February 23, 2010
MAN Diesel and DSME cooperate to broaden owners' fuel choice
A development agreement signed by MAN Diesel and Daewoo Shipbuilding & Marine Engineering Co., Ltd. (DSME) could broaden shipowners' fuel choices. The two companies are to jointly develop and exploit the adaptation of DSME's high-pressure cryogenic gas-supply system for installation with MAN B&W ME-GI engines.This could make it feasible to use LNG as a fuel in ships other than LNG carriers.
"Applying the ME-GI engine and DSME system to a 14,000-TEU containership could potentially reduce annual operation costs by $12 million or greater, based on current gas and oil prices," according to YoungMan Lee, Senior Executive Vice President & Member of the Board of Directors of DSME, who notes that "SOx, NOx (with EGR or DeNox) and CO2 emissions would also be reduced at the same time."

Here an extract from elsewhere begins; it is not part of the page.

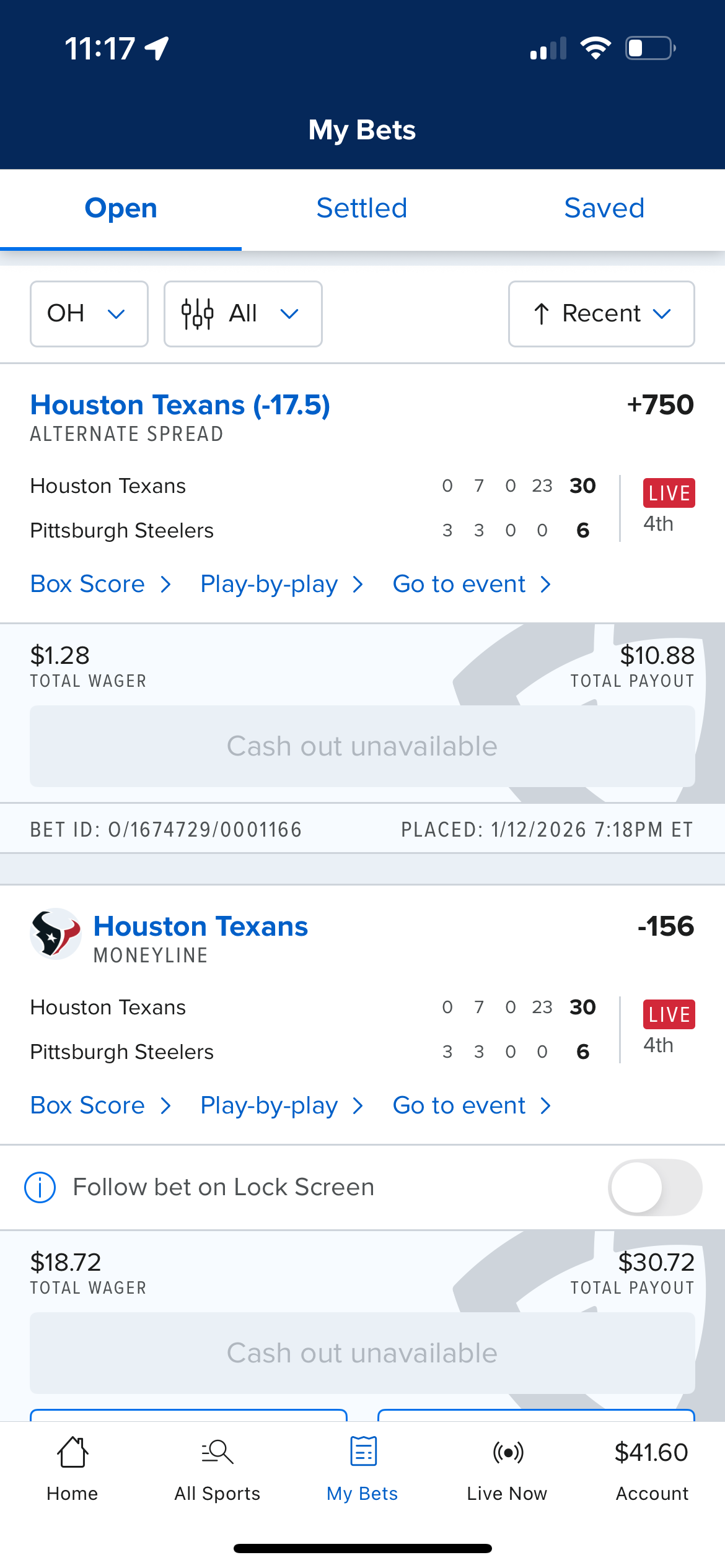The height and width of the screenshot is (1568, 725).
Task: Open the OH state dropdown
Action: 89,314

The ME-GI engine is a gas-injection, dual-fuel, low-speed diesel engine that, when acting as main propulsion in LNG carriers or any other type of merchant marine vessel, can burn any ratio of fuel-oil and gas, depending on the energy source available on board and dictated by relative cost and owner preference.

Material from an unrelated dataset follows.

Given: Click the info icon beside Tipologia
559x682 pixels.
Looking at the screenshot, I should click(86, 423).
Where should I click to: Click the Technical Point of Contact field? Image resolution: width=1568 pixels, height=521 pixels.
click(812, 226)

While LNG carriers carry a gas cargo, the use of a a cryogenic gas fuel-supply system could make it practical for other vessel types to carry gas for use as a fuel.
MAN Diesel has decided to make a full-scale demonstration and performance verification test of the GI principle for all kinds of marine applications on its 4T50ME-X R+D test engine, which will be rebuilt as a 4T50ME-GI engine ready to operate on natural gas by end-2010.
The agreement covers the terms for jointly deciding a time schedule for developing and installing DSME's cryogenic, high-pressure gas-supply system on the test engine at MAN Diesel's test facility in Copenhagen. The gas-supply system will subsequently be developed for general use on MAN B&W ME-GI engines, and will ultimately be adopted as an integral part of the engine's gas fuel-supply system for applications where a cryogenic gas-supply system is applicable.
Ole Grøne, Senior Vice President MAN Diesel Low-Speed Promotion and Sales, says there is a "huge industry interest in this kind of technology as operators look to control costs and emissions."